If you are a part-time employee, you are entitled to the pro rata amount of holiday (based on the number of days or hours you work) calculated against the full-time entitlement.
There are few legal requirements governing holiday leave in the Working time Regulations. This leaves it to the employer to manage the details regarding holiday which should be set out either in your contract of employment or in a staff handbook. These documents are are likely to include when your leave year starts, whether you can carry holiday over from one leave year to the next, and what procedures you should follow for booking your holiday.
CAN I CARRY OVER LEAVE?
The policy behind the Working Time Regulations and the minimum holiday requirements is the recognition that workers need time off. For this reason is not lawful for the minimum number of holidays (28 days) to be carried over from one year to the next.

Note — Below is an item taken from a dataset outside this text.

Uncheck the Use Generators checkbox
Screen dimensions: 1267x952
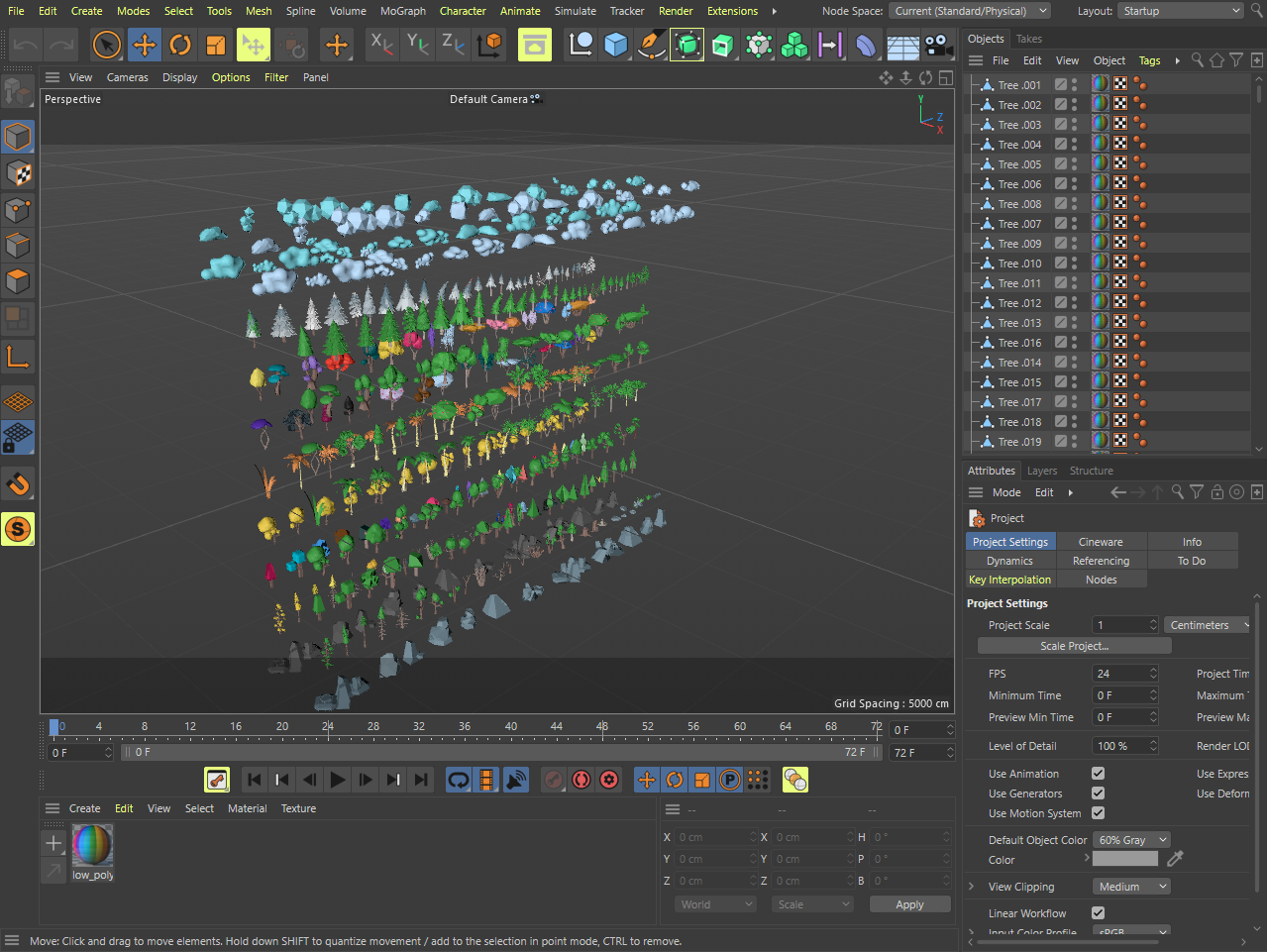[1098, 793]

However, many employers provide workers with holiday over and above the minimum. In this case it is up to your employer, to decide whether they will allow you to carry over any holiday above the minimum 28 days from one year to the next. That said, exceptions apply in cases where an employee is off work due to long term sickness and for those on maternity or parental leave.

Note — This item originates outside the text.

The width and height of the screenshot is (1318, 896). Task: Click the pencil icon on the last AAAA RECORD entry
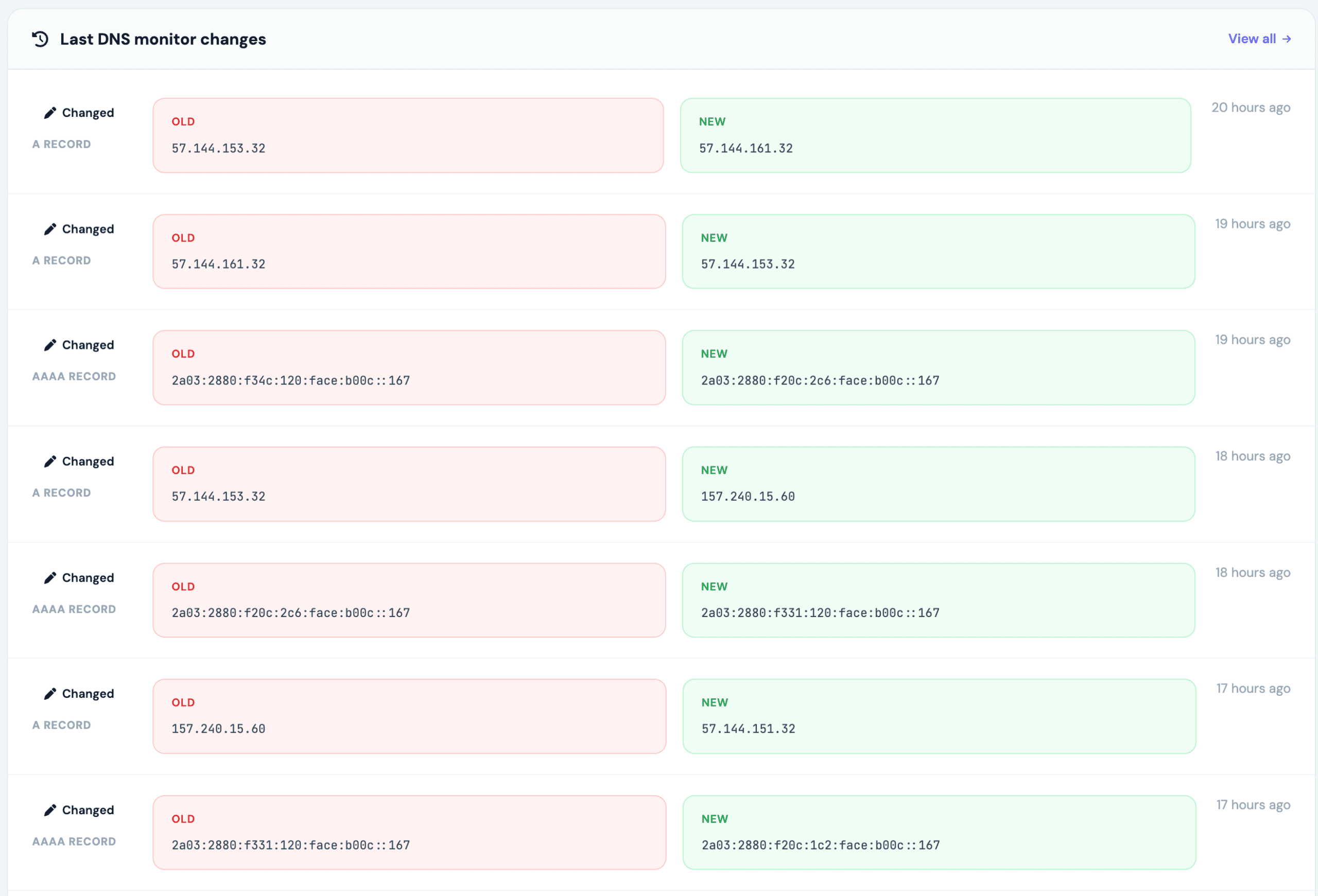[50, 810]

WHAT HAPPENS TO MY HOLIDAY WHEN I LEAVE?
If you leave your employment, any unused holiday should be included with your final pay. If you have taken more holiday than you are entitled to then you do not have to pay back the excess unless you have agreed in writing to do so. Although most employers will include a clause, allowing them to do so in your contract of employment.
HOW IS HOLIDAY PAY CALCULATED?
In 2014 two important cases were heard regarding the calculation of holiday pay. The impact of these decisions is that holiday pay should reflect the workers 'normal pay'; meaning if a worker receives regular (but not ad-hoc) payments such as commission, a shift bonus and on-call payments these payments should be taken into account when calculating his or her holiday pay. This is done by working out the your average pay over the preceding 12 weeks. One gloss on this is that this method of calculating holiday pay only applies to 4 weeks (20 days) holiday. Therefore, any holiday entitlement over and above 20 days can be paid at the basic pay rate.
Further, and as a result about concerns about a rise in claims new legislation (in the Working Time Regulations) was introduced by the Government to prevent a deluge of claims. This provides that workers from 1 July 2015 can only claim up to two years back dated holiday pay.